— Records for this task —
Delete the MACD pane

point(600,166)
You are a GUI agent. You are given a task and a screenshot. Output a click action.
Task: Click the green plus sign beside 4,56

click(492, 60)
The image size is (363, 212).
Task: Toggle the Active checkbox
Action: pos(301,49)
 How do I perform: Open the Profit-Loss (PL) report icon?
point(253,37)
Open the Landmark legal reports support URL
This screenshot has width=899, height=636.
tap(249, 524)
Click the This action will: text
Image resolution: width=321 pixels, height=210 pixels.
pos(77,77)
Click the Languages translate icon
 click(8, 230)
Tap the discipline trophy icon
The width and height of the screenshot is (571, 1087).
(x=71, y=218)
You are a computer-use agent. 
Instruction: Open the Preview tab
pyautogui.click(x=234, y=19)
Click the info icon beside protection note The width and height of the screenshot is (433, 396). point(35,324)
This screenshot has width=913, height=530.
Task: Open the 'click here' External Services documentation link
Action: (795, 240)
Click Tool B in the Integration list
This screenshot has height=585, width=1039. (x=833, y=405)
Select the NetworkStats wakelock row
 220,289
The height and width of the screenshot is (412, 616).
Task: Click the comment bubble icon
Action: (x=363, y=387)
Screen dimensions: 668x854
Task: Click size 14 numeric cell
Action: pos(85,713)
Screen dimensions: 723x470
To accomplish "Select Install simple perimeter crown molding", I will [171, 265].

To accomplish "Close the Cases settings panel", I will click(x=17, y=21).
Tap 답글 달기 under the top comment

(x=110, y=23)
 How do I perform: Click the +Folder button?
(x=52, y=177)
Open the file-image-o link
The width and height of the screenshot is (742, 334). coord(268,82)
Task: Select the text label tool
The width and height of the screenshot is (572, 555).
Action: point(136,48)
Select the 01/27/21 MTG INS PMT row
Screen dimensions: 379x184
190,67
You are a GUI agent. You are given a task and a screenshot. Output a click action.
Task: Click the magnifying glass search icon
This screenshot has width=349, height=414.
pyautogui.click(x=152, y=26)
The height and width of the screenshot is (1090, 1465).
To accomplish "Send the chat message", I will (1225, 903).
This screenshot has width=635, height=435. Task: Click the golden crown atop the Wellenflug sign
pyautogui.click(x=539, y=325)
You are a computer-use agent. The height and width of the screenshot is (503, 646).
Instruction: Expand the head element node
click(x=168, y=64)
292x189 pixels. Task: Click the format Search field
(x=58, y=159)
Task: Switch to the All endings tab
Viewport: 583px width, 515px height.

— Activity —
Every entry is to be retyped word for word.

— Completed task —
Delete the MACD pane

point(600,166)
You are a GUI agent. You are given a task and a screenshot. Output a click action.
Task: Click the green plus sign beside 4,56

click(492, 60)
The image size is (363, 212).
Task: Toggle the Active checkbox
Action: pos(301,49)
 How do I perform: Open the Profit-Loss (PL) report icon?
point(253,37)
Open the Landmark legal reports support URL
This screenshot has width=899, height=636.
tap(249, 524)
Click the This action will: text
Image resolution: width=321 pixels, height=210 pixels.
pos(77,77)
Click the Languages translate icon
 click(8, 230)
Tap the discipline trophy icon
The width and height of the screenshot is (571, 1087).
(x=71, y=218)
You are a computer-use agent. 
Instruction: Open the Preview tab
pyautogui.click(x=234, y=19)
Click the info icon beside protection note The width and height of the screenshot is (433, 396). point(35,324)
This screenshot has width=913, height=530.
Task: Open the 'click here' External Services documentation link
Action: (795, 240)
Click Tool B in the Integration list
This screenshot has height=585, width=1039. (x=833, y=405)
Select the NetworkStats wakelock row
 220,289
The height and width of the screenshot is (412, 616).
Task: Click the comment bubble icon
Action: (x=363, y=387)
Screen dimensions: 668x854
Task: Click size 14 numeric cell
Action: pos(85,713)
Screen dimensions: 723x470
To accomplish "Select Install simple perimeter crown molding", I will [171, 265].

To accomplish "Close the Cases settings panel", I will click(x=17, y=21).
Tap 답글 달기 under the top comment

(x=110, y=23)
 How do I perform: Click the +Folder button?
(x=52, y=177)
Open the file-image-o link
The width and height of the screenshot is (742, 334). coord(268,82)
Task: Select the text label tool
The width and height of the screenshot is (572, 555).
Action: point(136,48)
Select the 01/27/21 MTG INS PMT row
Screen dimensions: 379x184
190,67
You are a GUI agent. You are given a task and a screenshot. Output a click action.
Task: Click the magnifying glass search icon
This screenshot has width=349, height=414.
pyautogui.click(x=152, y=26)
The height and width of the screenshot is (1090, 1465).
To accomplish "Send the chat message", I will (1225, 903).
This screenshot has width=635, height=435. Task: Click the golden crown atop the Wellenflug sign
pyautogui.click(x=539, y=325)
You are a computer-use agent. The height and width of the screenshot is (503, 646).
Instruction: Expand the head element node
click(x=168, y=64)
292x189 pixels. Task: Click the format Search field
(x=58, y=159)
Task: Switch to the All endings tab
Viewport: 583px width, 515px height.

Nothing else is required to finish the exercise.